Without reliable migration data, Chinese planners are forced to pick a pickle

Obsession
China's Transition
Obsession
China's Transition

China’s economic data is notoriously untrustworthy, so when the economic planning bureaucrats in the National Development and Reform Commission need crucial information about the pace of China’s urbanization, they turned to the humble pickle.

Specifically the NDRC is tracking zhacai (榨菜), a beloved preserved vegetable relish similar to Korean kimchi, which is a staple dish for migrant workers. Nationwide sales of zhacai give the government an approximate fix on the hundreds of millions of transient workers who travel between urban centers looking for low-wage, temporary work, the Economic Observer reported.

Chongqing Fuling Zhacai Group, the biggest zhacai manufacturer, dates back to 1898, when a merchant named Qiu Shou’an first made the pickle by preserving green mustard stems and rubbing them with a spice mixture. The South China Morning Post reports that the company’s sales in southern China have fallen from half of the total to about a third since 2007, as sales in central inland provinces increased.

Chongqing-Fuling-Zhacai-Group-share-price-in-RMB_chartbuilder

Unusual economic indicators are nothing new, of course, from the Big Mac Index of purchasing power parity to Alan Greenspan’s tracking of men’s underwear sales, which decline during a recession, to bicycling fatalities, which increase when times are tough. But China’s pickle index highlights how badly its hukou system—the registration documents that every Chinese citizen must have to access social services—needs reform.
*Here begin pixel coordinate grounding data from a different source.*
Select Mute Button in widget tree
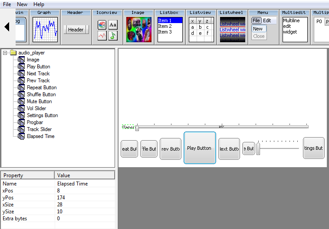Image resolution: width=329 pixels, height=229 pixels. [x=39, y=101]
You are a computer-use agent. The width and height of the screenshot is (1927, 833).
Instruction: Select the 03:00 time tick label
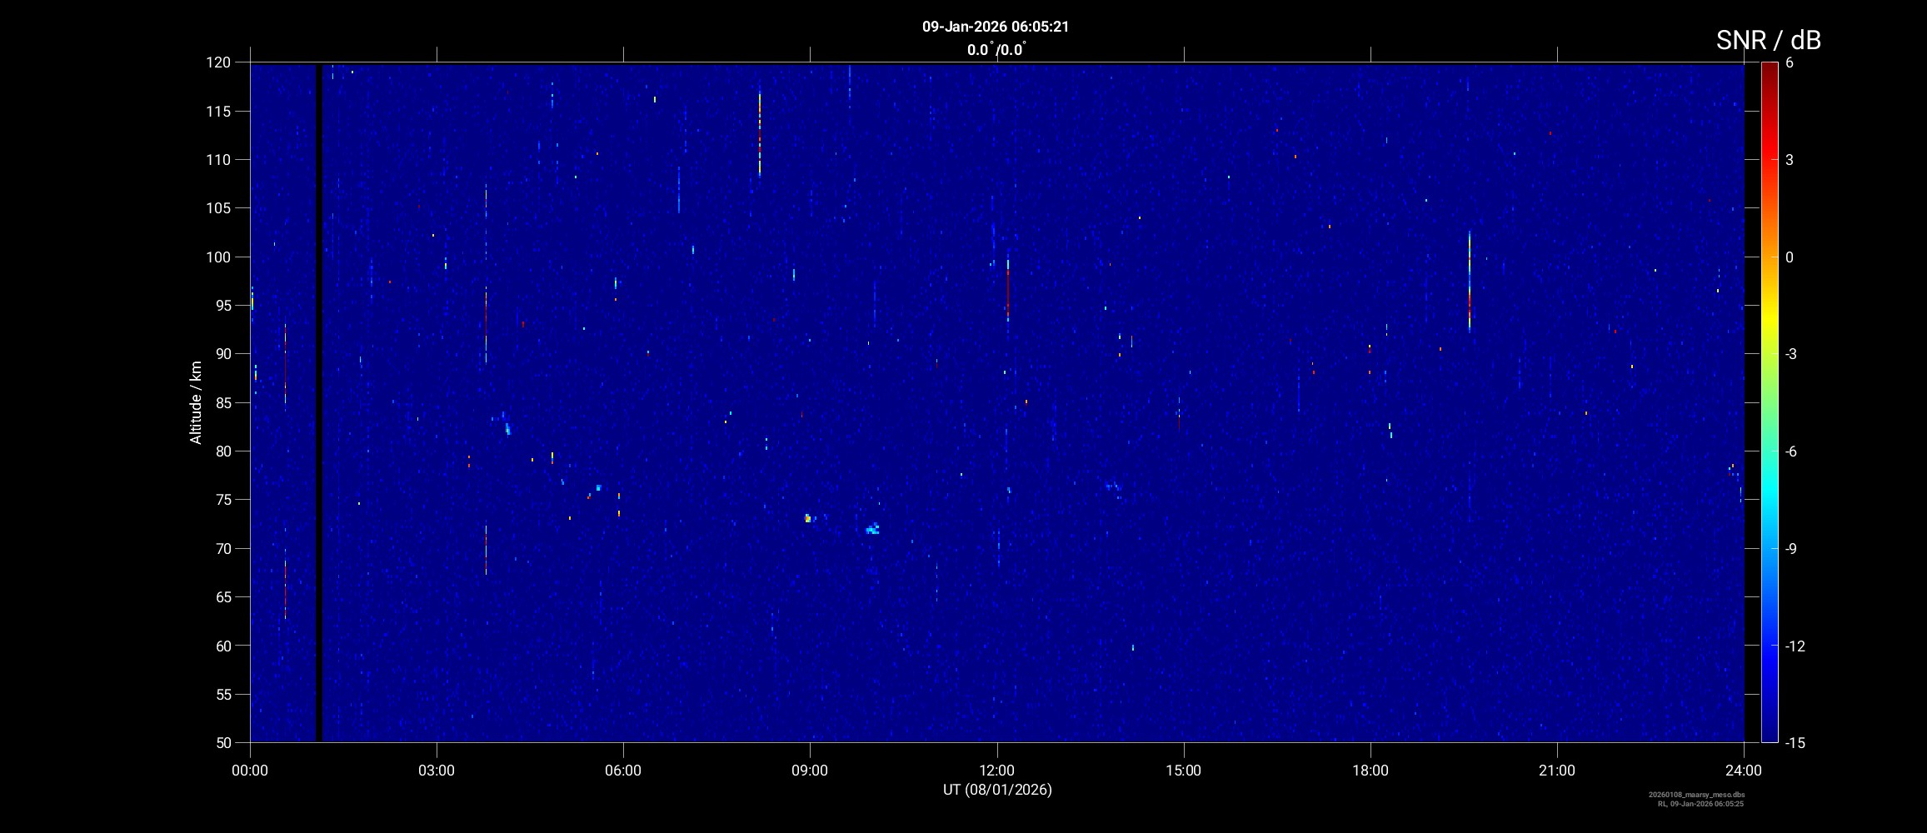[x=437, y=771]
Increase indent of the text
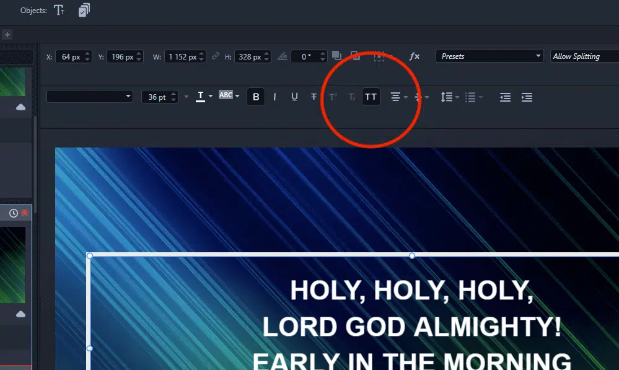This screenshot has width=619, height=370. [x=527, y=97]
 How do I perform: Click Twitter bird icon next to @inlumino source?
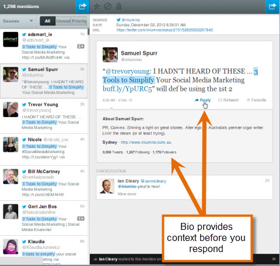(118, 20)
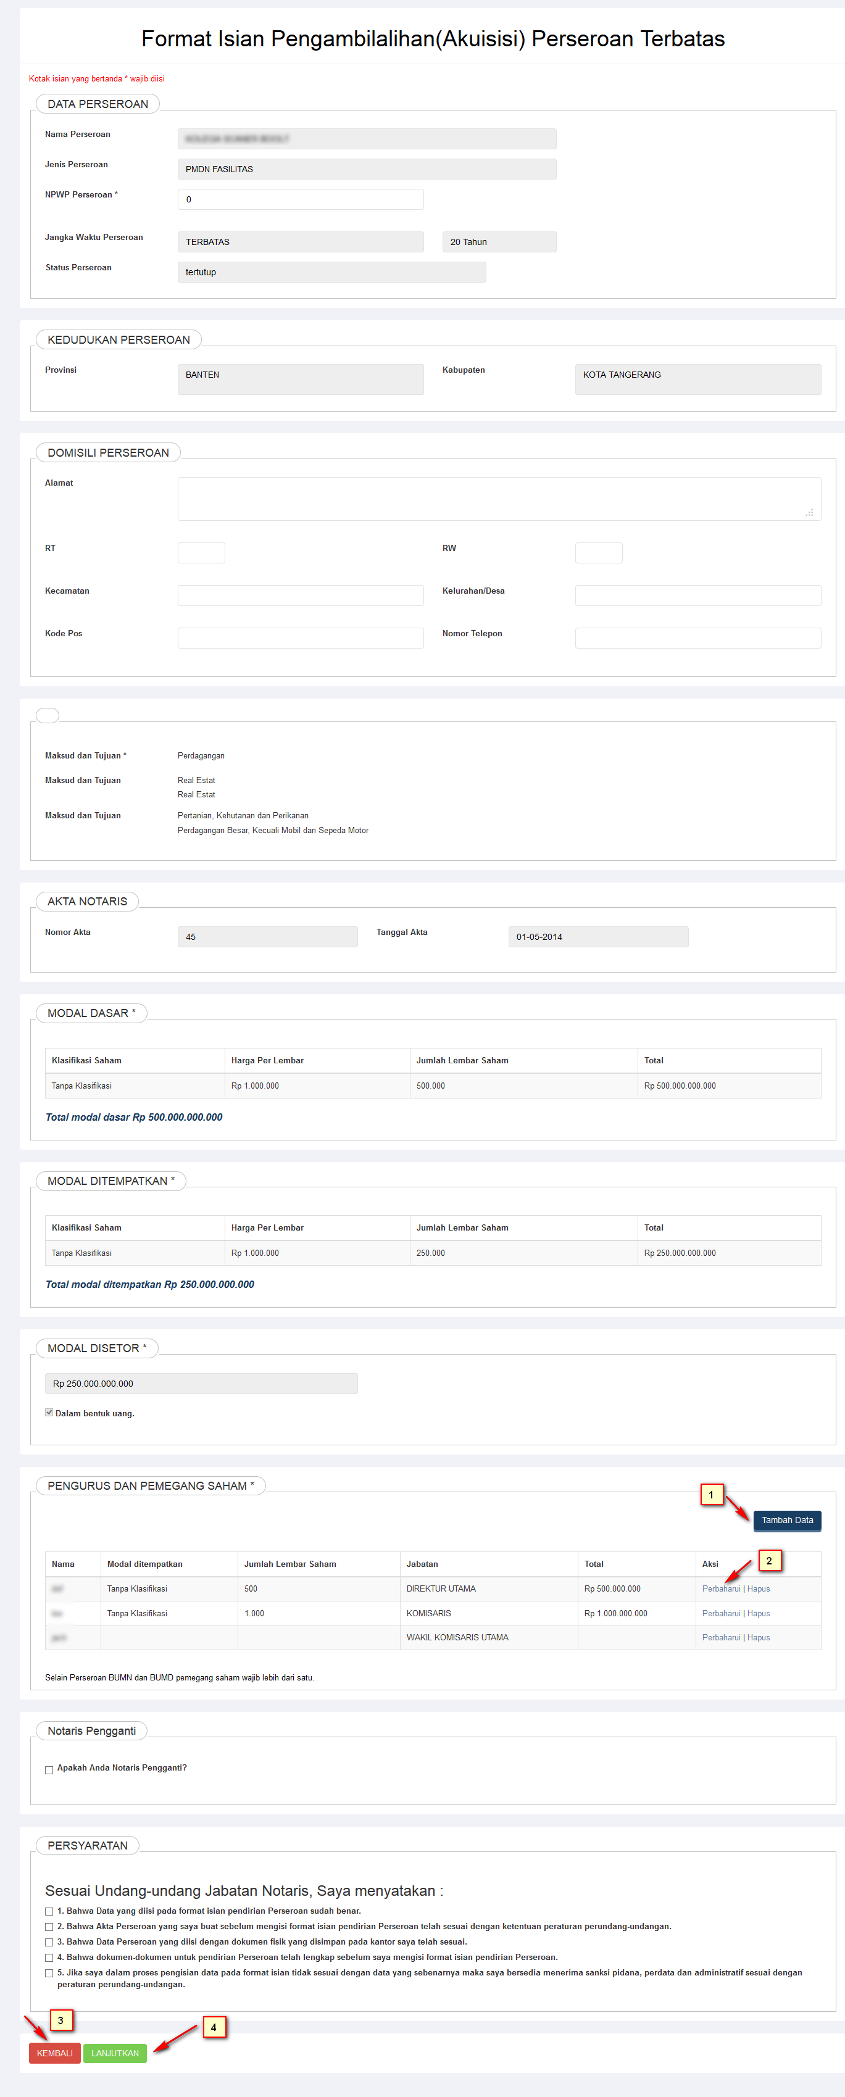Check statement 1 about Data being correct

click(50, 1911)
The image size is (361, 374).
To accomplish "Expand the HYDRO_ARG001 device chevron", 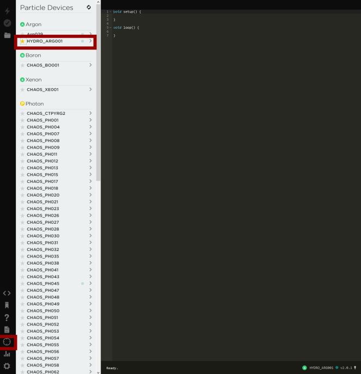I will coord(90,41).
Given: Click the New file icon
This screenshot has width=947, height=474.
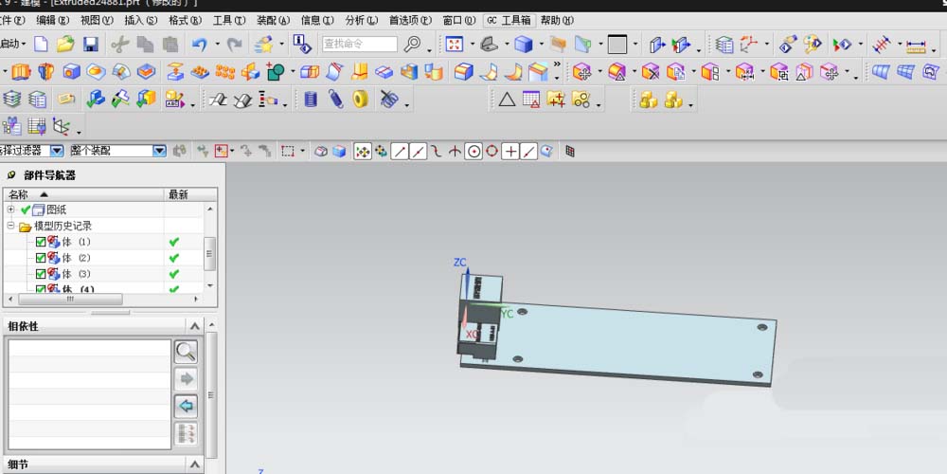Looking at the screenshot, I should [41, 45].
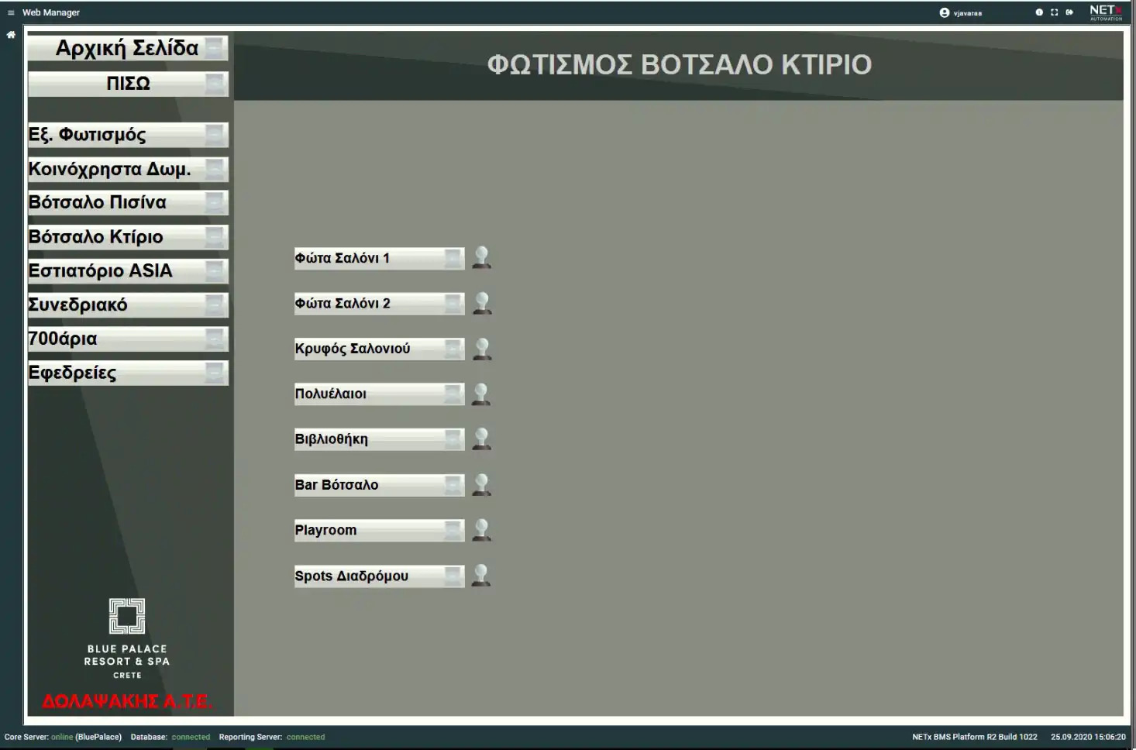Viewport: 1136px width, 750px height.
Task: Toggle the Βιβλιοθήκη light switch button
Action: coord(379,439)
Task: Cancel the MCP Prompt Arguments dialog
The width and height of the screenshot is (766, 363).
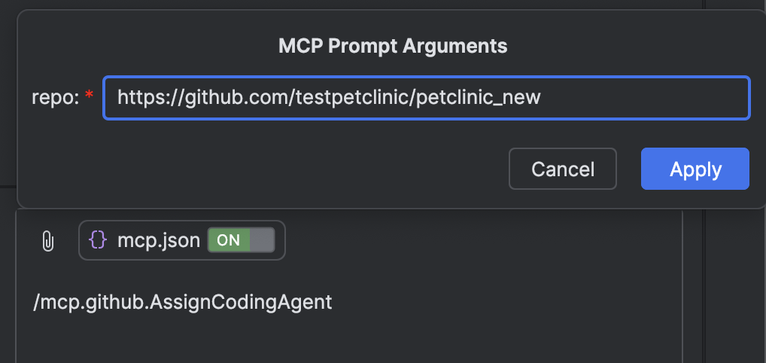Action: click(563, 169)
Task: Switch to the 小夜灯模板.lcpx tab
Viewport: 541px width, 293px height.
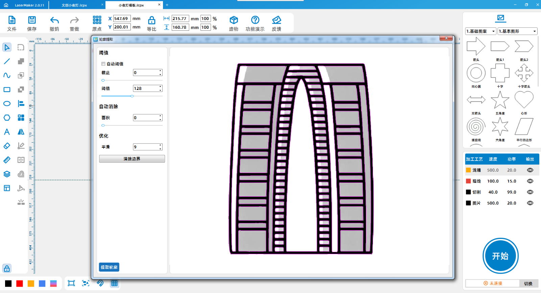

Hundreds of millions of Chinese citizens, including about 37% of Beijing’s 20 million residents, are living in cities without proper hukou. That causes endless problems—from income inequality to sham weddings to students who have to travel to rural provinces where they’ve never lived to take college entrance exams.

Reforming hukou will be politically treacherous and enormously costly for China’s rulers. Until it untangles the knotty problem the government’s planners are stuck with pickles. But at least they’re delicious.